In patients with right-sided colon cancer, the dissection sites of arteries were determined on the basis of the sites and stages of tumors arising in the region of the ileocolic artery, right colic artery, and the middle colic artery. As for intestinal dissection and anastomosis, the umbilical wound was extended to about 4 to 7?cm. The intestine including lesions was adequately exposed outside of the body, and FEEA was performed. In patients with left-sided colon cancer, dissection was extended to the root of the inferior mesenteric artery if the depth of invasion was diagnosed to be clinical T3 or deeper. As for intestinal dissection and anastomosis, the umbilical wound was extended to about 3 to 5?cm depending on the status of the lesion.

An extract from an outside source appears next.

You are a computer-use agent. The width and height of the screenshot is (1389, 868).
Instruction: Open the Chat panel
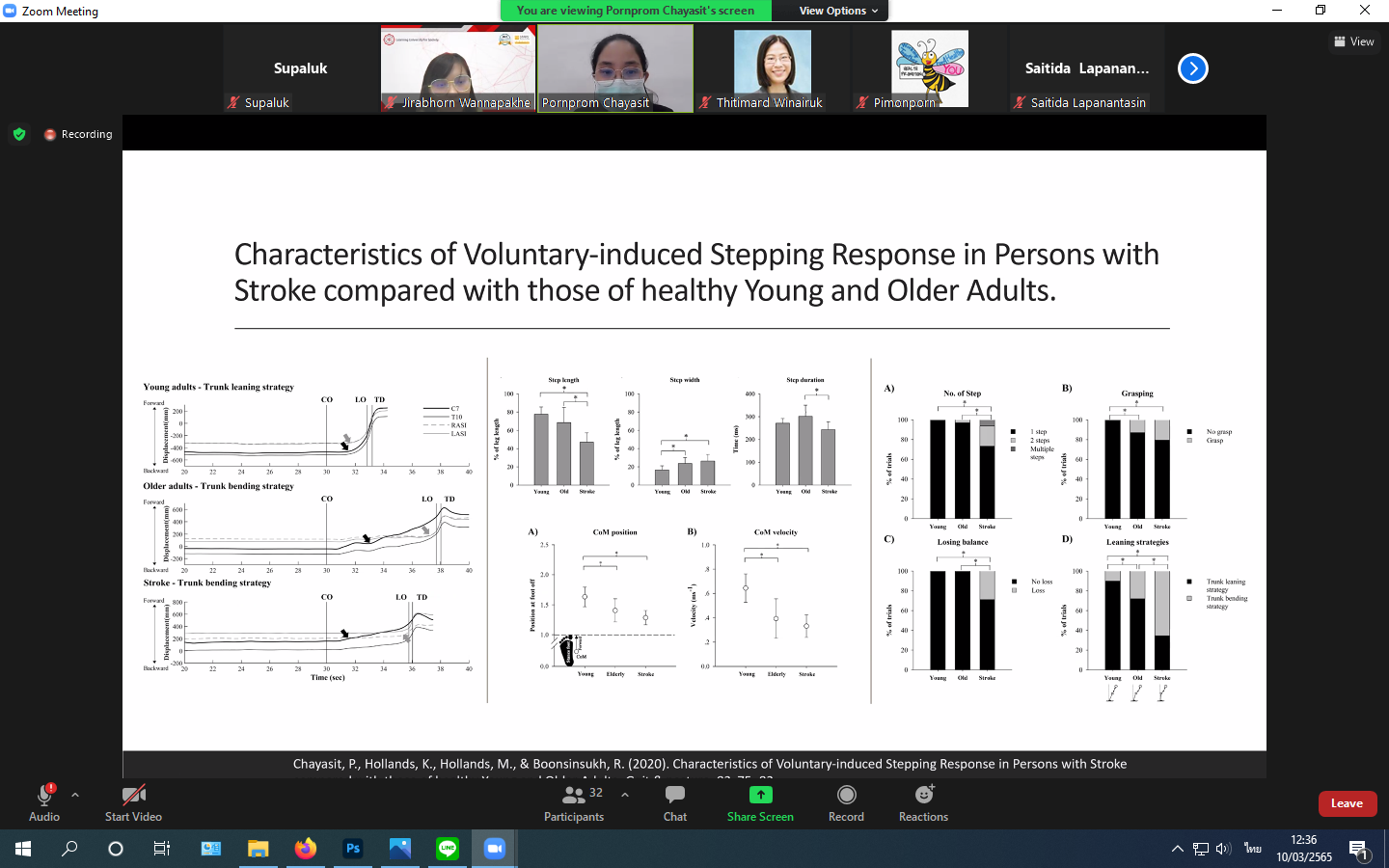pos(674,802)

FEEA was performed if the lesion could be adequately exposed. If the intestine could not be exposed outside the body, the mesentery was treated in the body, and the distal colon was then cut using an automatic suturing device. The lesion was pulled out of the body from a small surgical wound, and the proximal colon was transected. Subsequently, the tip of an automatic anastomosis device was placed in the resected margin of the proximal colon, and the proximal colon was returned to the abdominal cavity. Patients who underwent elective laparoscopic surgery for primary single colon cancer were included in the study. Patients who underwent emergency surgery or who had a diverting stoma were excluded from the study.